21 декабря 1962 г. бюро Президиума СО АН заслушало информацию М.А.Лаврентьева о реорганизации Академии наук СССР. Суть реорганизации заключалась в следующем: предполагалось передать часть научно–исследовательских учреждений АН СССР, занимающихся отраслевыми и прикладными исследованиями, в ведомства по профилю их деятельности. Необходимо заметить, что аналогичная структурная перестройка АН СССР в 1961 г. миновала Сибирское отделение как находившееся в стадии организации. В 1962 г. на СО АН пришла “разнарядка” по выделению НИУ, ведущих преимущественно прикладные исследования. М.А.Лаврентьев подчеркнул, что такая передача освободит институты от чисто прикладной тематики и позволит сосредоточить усилия на общетеоретических вопросах [7].

Так ли это было на самом деле? Документы свидетельствуют, что реорганизацию сети НИУ в Сибирском отделении использовали в том числе и для того, чтобы, во–первых, освободиться от “старых” институтов, которые достались Отделению в наследство от филиальских структур Академии наук СССР и которые оказалось проще вывести за рамки СО АН, чем реформировать, и, во–вторых, “наказать” тех руководителей НИУ, которые по той или иной причине не устраивали руководство Отделения.

Суть задания: Переведите на английский язык предложение из текста о реорганизации Академии наук СССР: «Необходимо заметить, что аналогичная структурная перестройка АН СССР в 1961 г. миновала Сибирское отделение как находившееся в стадии организации». Для выполнения задания записи не понадобятся.

Представленные записи:

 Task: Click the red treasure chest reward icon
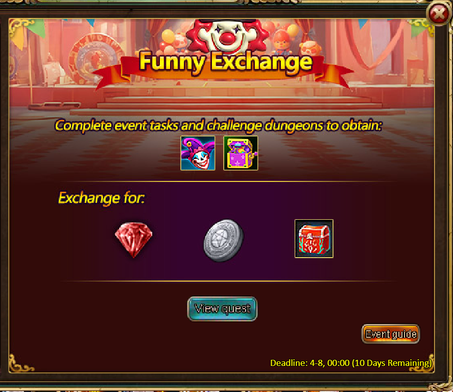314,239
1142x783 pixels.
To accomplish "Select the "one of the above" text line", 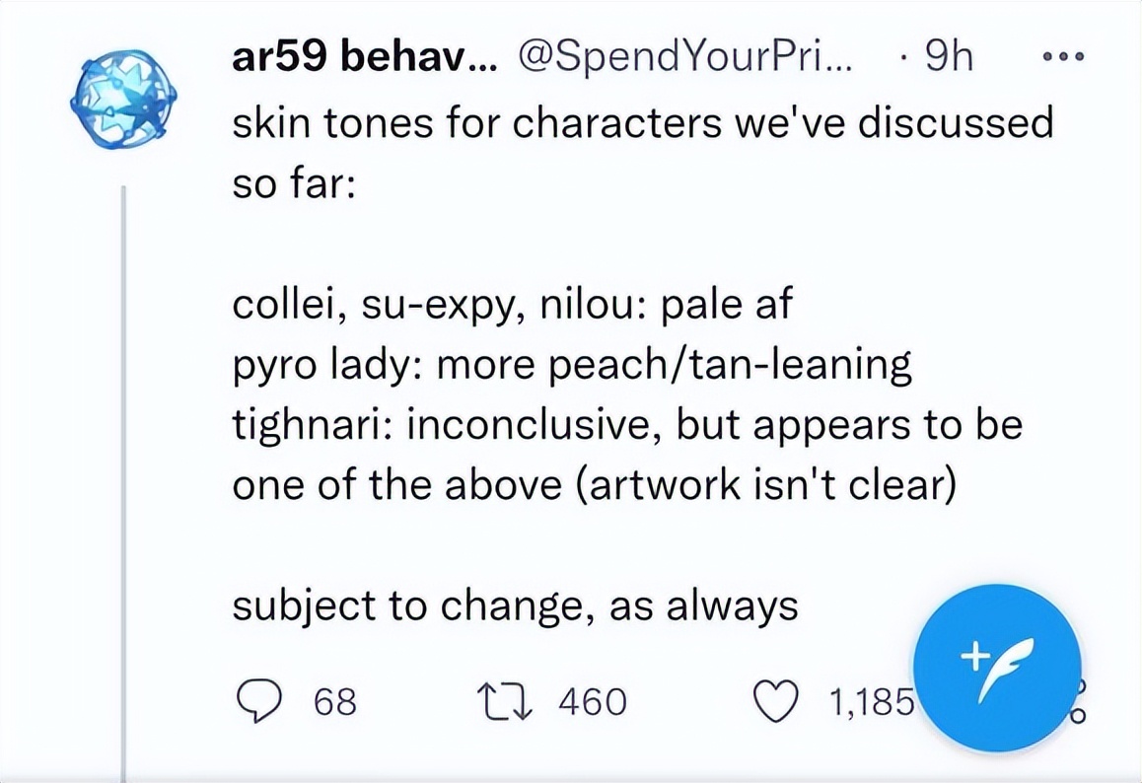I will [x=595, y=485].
==
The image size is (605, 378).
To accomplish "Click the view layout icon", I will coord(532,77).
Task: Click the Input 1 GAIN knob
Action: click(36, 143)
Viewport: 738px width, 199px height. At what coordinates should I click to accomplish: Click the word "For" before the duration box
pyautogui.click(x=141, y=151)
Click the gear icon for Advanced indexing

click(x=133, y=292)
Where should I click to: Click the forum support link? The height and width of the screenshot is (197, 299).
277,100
---
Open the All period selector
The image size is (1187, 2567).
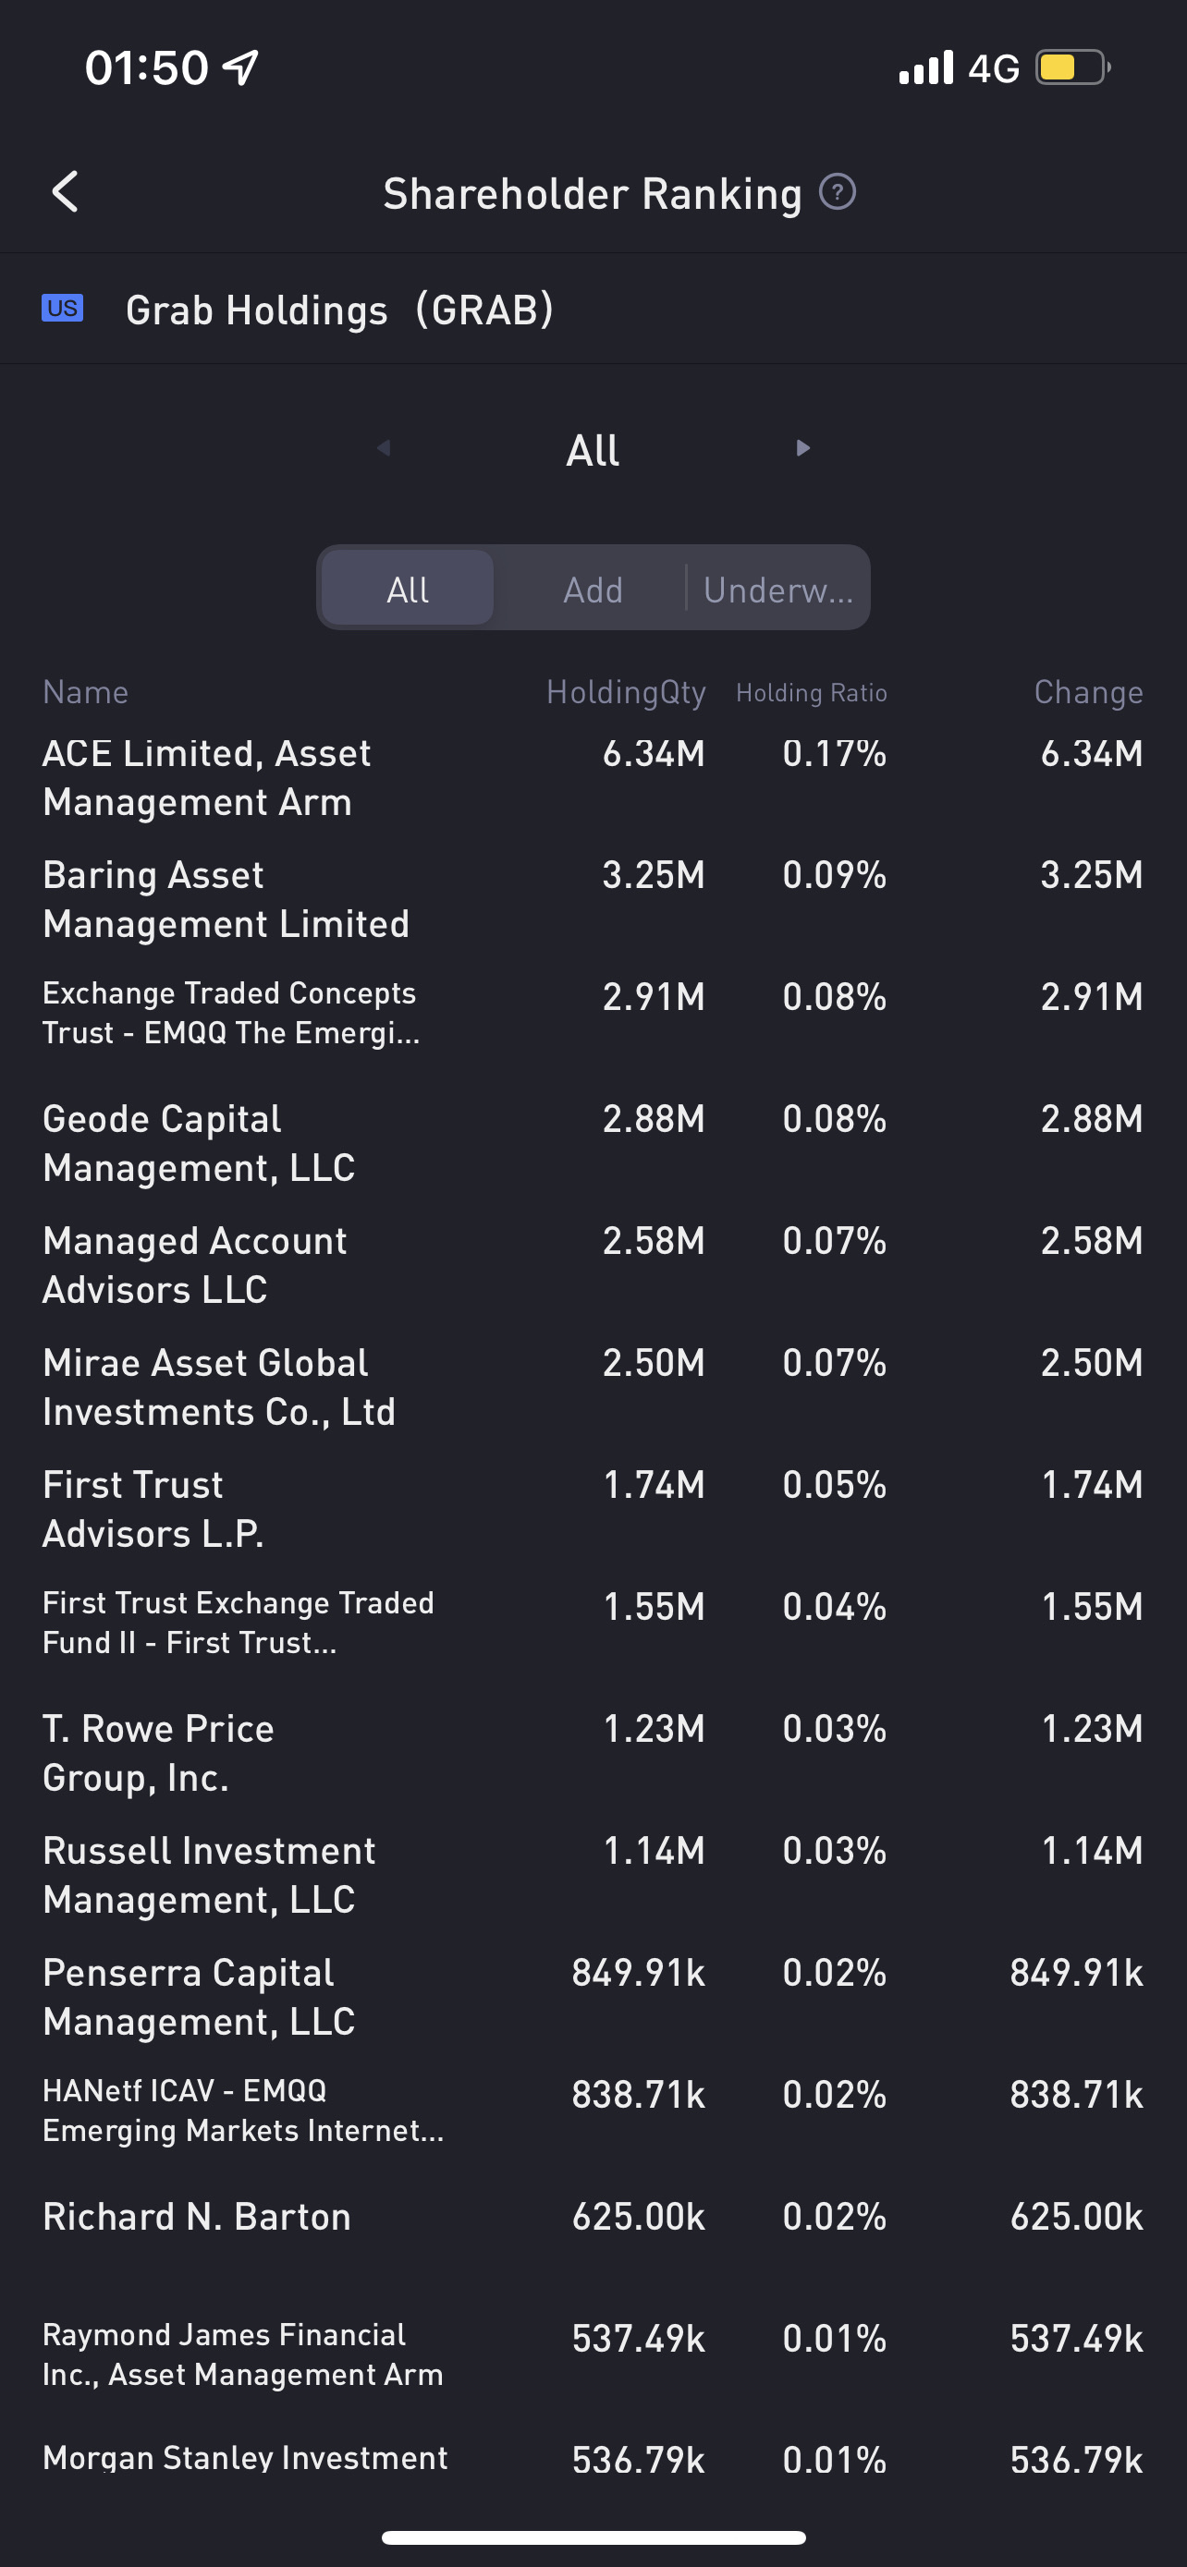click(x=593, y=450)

Ответ: It should be noted that a similar structural reorganization of the USSR Academy of Sciences in 1961 bypassed the Siberian Branch, as it was still at the stage of being organized.